• [TASK REQUIREMENTS] Add 88 to every click coordinate in the material between the lines holding "The height and width of the screenshot is (471, 1600)." and "pyautogui.click(x=775, y=41)", inclusive. Rewrite all of those lines in full with the new values.

----------

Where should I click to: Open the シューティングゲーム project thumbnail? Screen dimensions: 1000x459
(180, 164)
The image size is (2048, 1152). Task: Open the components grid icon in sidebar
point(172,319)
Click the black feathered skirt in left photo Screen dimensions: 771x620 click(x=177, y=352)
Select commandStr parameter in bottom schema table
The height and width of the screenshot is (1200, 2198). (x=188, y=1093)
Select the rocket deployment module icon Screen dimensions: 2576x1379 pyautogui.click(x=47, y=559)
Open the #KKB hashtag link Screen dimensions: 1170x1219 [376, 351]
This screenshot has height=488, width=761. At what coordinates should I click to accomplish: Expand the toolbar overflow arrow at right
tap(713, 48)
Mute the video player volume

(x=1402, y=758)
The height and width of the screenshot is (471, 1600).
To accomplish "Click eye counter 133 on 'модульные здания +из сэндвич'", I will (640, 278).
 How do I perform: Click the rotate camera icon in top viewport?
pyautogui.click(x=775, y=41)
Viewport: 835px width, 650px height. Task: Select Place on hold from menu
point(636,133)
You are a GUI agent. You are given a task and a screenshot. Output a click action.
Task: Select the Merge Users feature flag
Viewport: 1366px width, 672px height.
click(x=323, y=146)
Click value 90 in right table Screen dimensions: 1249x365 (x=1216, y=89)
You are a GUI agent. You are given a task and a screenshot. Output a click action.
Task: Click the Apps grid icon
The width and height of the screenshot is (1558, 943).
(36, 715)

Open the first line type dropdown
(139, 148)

----------

• [RESULT]
The height and width of the screenshot is (471, 1600).
To accomplish "Click eye counter 133 on 'модульные здания +из сэндвич'", I will (728, 366).
 How do I perform: Click the rotate camera icon in top viewport?
pyautogui.click(x=863, y=129)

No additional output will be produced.